Summarize the passage on ethical dualism in two sentences.

— Start Given passage —

= Ethical dualism =

View that good and evil are antagonistic forces

Ethical dualism, also called moral dualism, is the view that good and evil are antagonistic forces that govern the world and are locked in a perpetual conflict.

== Metaphysical dualism and ethical dualism ==

In relation to the theory of dualism in its broader philosophical and metaphysical sense, it is useful to point out how ethical dualism differs from it or what it adds to it.

Dualism is a theory which interprets any given situation in terms of two contrasting elements, which from a metaphysical point of view comes to imply that reality consists of two fundamental types of existence which cannot be reduced to each other. Examples of metaphysical dualisms are those between spirit and matter, God and the world, or, as theorized by Descartes, between thought and extension.

Ethical dualism, on the other hand, highlights the moral dimension instead or in addition to the metaphysical one, and envisions an inherent situation of conflict between two antagonistic forces, like light and darkness, Good and Evil.

— End Given passage —
— Start Information supplied —

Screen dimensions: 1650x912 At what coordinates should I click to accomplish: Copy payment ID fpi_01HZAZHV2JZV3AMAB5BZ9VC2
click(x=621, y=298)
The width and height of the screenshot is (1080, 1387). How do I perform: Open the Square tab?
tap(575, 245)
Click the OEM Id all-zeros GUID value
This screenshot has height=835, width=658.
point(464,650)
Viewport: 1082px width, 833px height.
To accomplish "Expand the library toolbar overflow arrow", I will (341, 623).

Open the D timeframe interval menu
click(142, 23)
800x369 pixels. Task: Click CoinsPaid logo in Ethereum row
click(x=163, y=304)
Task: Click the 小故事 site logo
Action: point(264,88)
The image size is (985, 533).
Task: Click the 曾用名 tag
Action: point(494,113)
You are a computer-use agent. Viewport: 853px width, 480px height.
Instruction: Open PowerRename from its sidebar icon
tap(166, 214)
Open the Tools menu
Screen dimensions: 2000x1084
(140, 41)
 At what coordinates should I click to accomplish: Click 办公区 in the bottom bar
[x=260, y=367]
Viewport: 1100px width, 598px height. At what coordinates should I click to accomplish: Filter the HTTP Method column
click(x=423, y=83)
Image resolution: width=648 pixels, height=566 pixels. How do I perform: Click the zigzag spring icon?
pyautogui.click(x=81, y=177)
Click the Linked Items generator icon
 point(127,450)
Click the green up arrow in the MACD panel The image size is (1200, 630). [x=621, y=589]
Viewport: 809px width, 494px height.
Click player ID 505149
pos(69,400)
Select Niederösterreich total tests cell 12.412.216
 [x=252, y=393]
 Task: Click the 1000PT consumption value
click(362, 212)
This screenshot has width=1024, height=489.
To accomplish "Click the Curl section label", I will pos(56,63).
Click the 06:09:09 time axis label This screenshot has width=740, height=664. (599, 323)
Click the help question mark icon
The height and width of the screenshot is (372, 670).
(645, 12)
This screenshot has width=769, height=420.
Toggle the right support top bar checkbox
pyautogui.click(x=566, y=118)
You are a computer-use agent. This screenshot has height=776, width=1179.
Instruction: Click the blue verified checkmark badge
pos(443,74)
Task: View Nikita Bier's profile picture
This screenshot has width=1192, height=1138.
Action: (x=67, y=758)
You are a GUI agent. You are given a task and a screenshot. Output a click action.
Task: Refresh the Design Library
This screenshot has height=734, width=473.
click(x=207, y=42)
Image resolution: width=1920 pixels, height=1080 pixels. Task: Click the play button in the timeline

— End Information supplied —

*Exercise response:* Ethical dualism, also called moral dualism, holds that good and evil are antagonistic forces that govern the world and are locked in a perpetual conflict. Metaphysical dualism takes reality to consist of two fundamental types of existence that cannot be reduced to each other, such as spirit and matter, while ethical dualism highlights the moral dimension instead of or in addition to the metaphysical one.